TASK: Reproduce word for word the line holding "Image resolution: width=1127" and all lines after it in the data, through the end, leaving out pictures.

WORKING DATA:
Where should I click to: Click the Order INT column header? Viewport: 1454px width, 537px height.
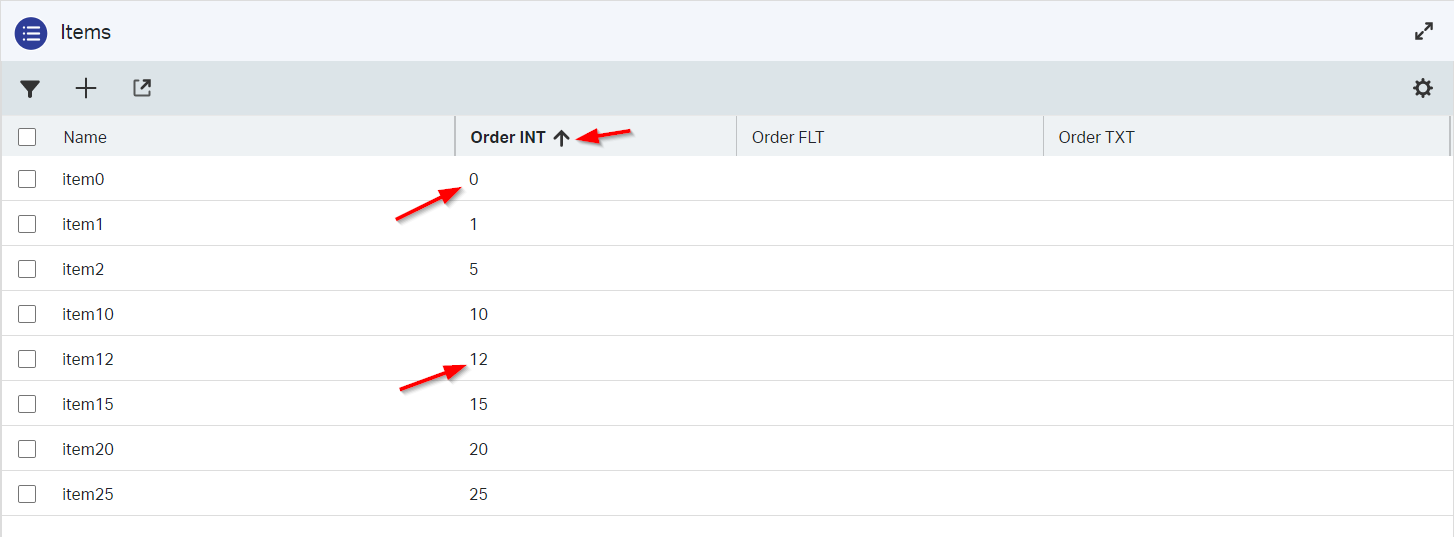[508, 137]
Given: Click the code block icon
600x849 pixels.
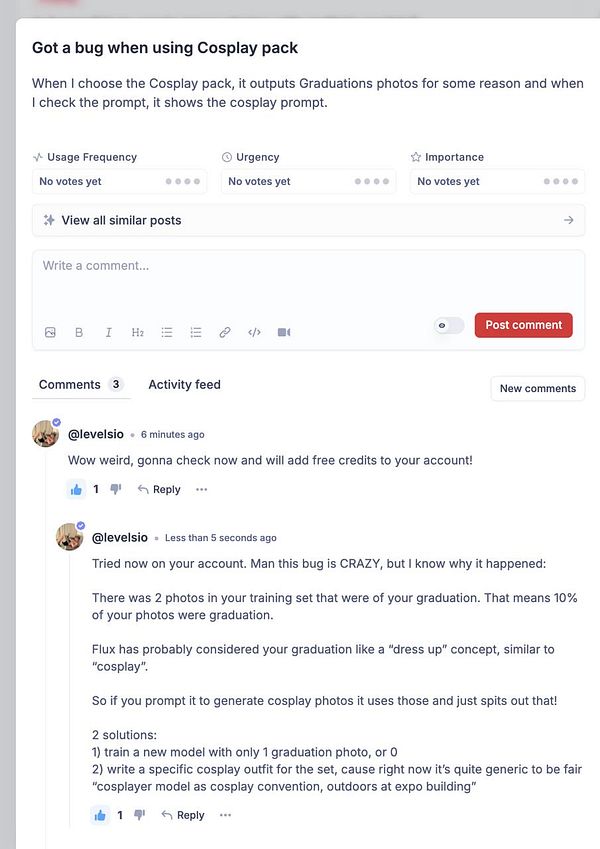Looking at the screenshot, I should [253, 332].

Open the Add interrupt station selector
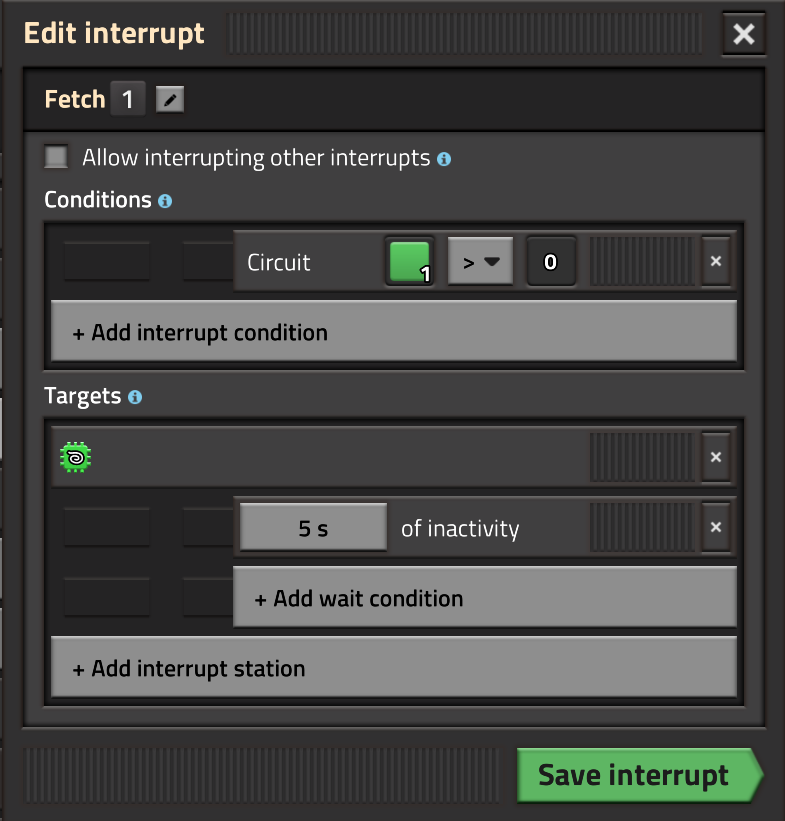coord(393,667)
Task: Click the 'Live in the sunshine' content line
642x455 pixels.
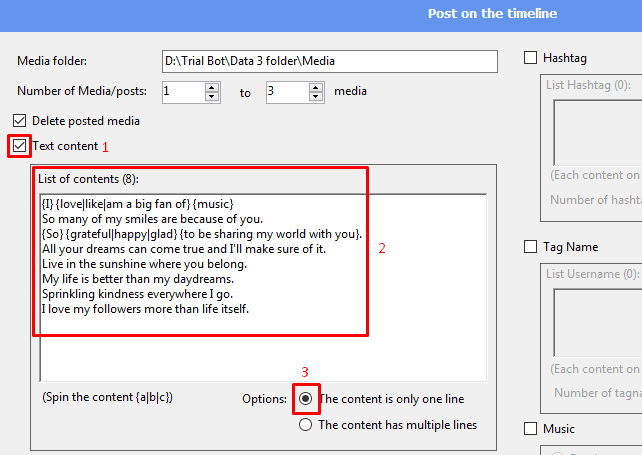Action: coord(144,264)
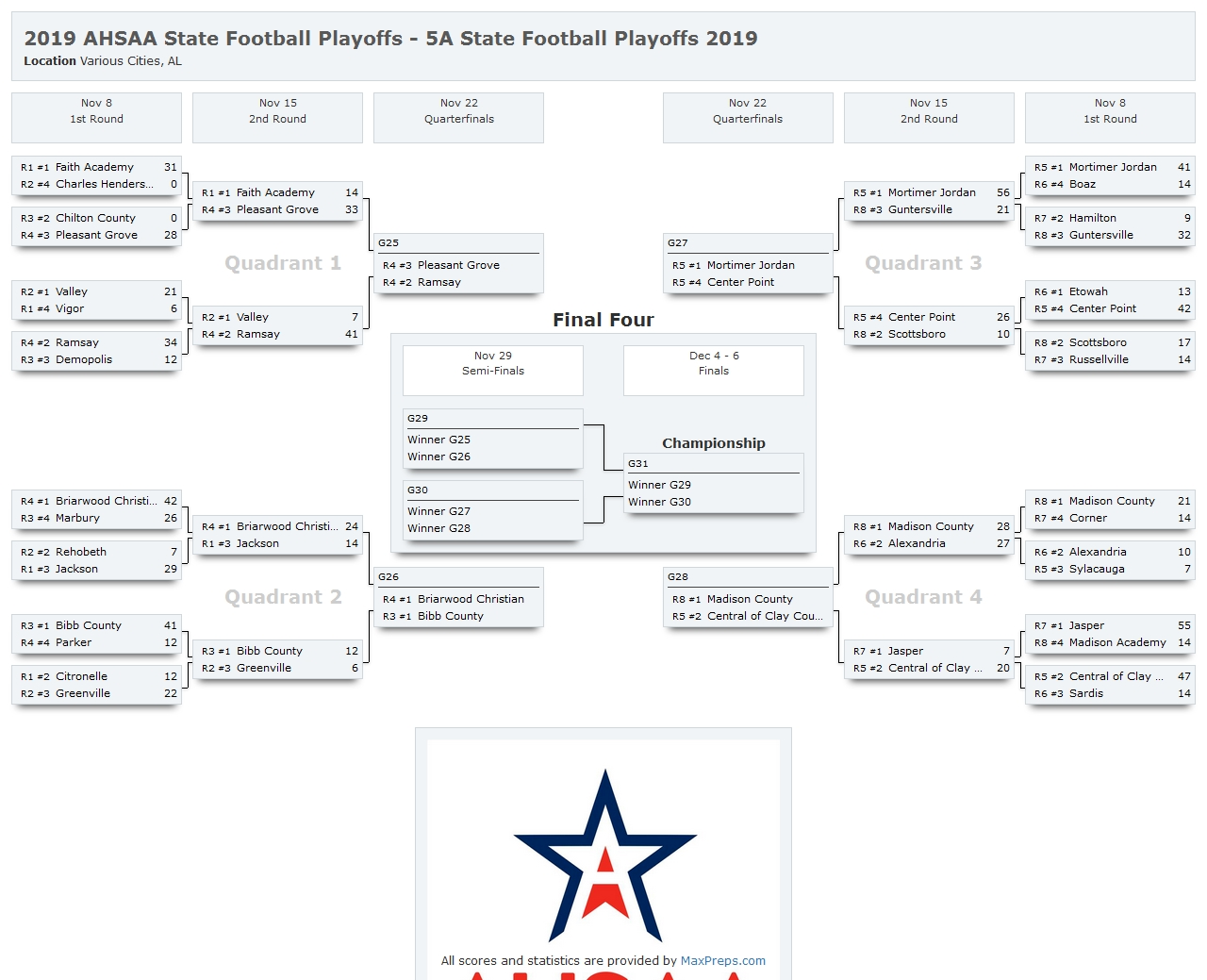Open the Etowah vs Center Point game
This screenshot has width=1207, height=980.
1110,300
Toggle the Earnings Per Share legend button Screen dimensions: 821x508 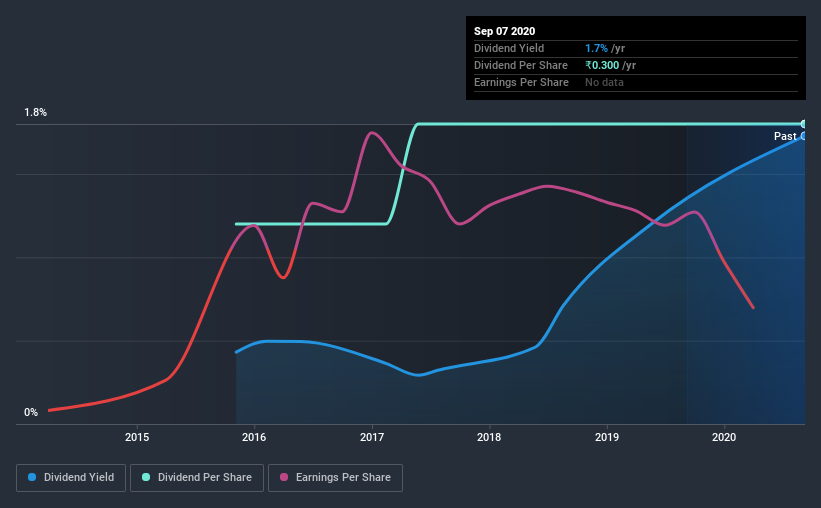click(335, 478)
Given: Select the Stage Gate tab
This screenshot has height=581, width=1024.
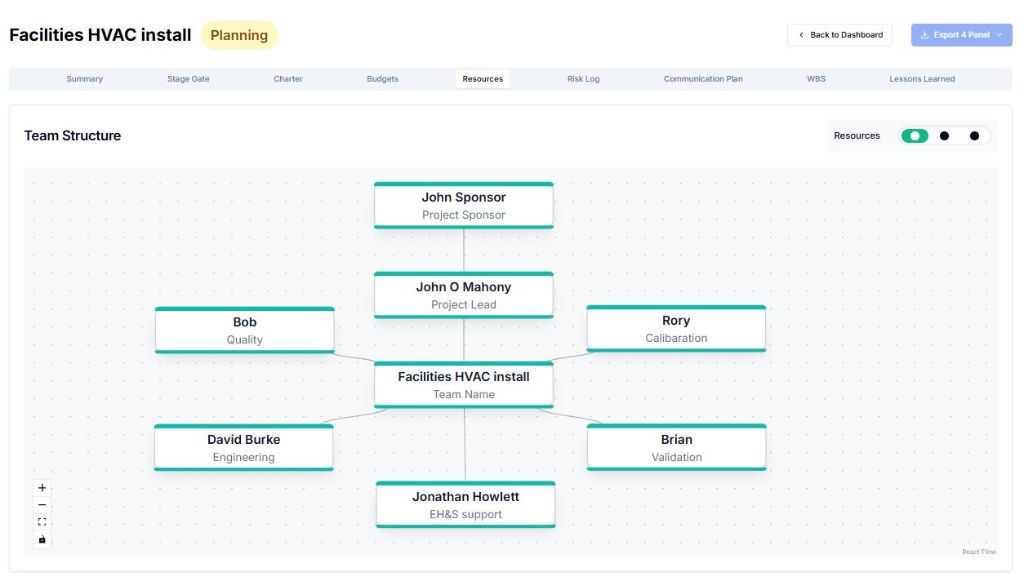Looking at the screenshot, I should coord(186,78).
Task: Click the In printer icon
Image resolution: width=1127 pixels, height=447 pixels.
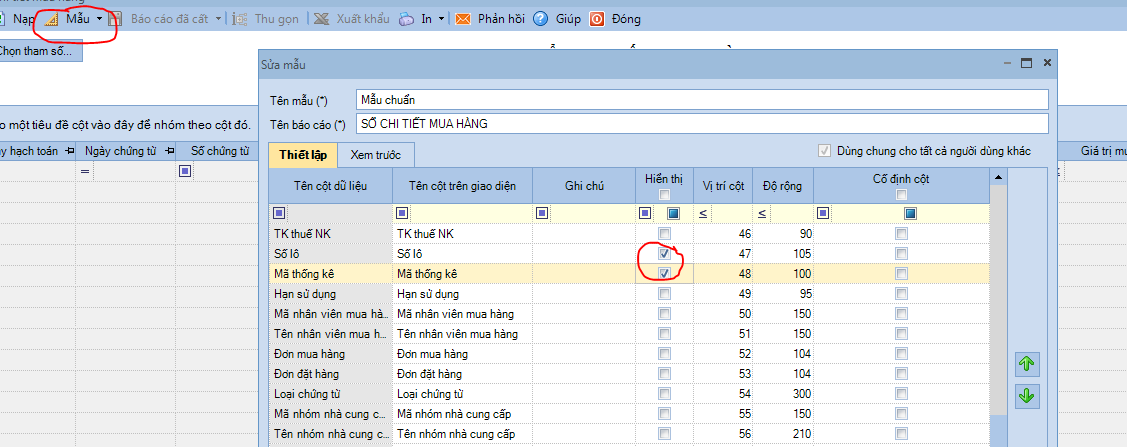Action: (407, 19)
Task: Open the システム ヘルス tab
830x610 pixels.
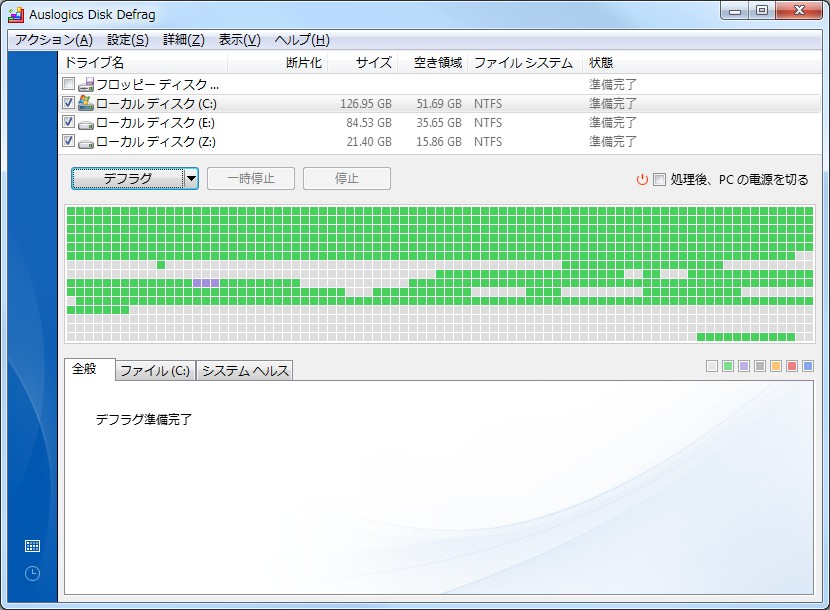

ANSWER SECTION:
Image resolution: width=1127 pixels, height=447 pixels.
Action: (407, 19)
Task: Open the システム ヘルス tab
830x610 pixels.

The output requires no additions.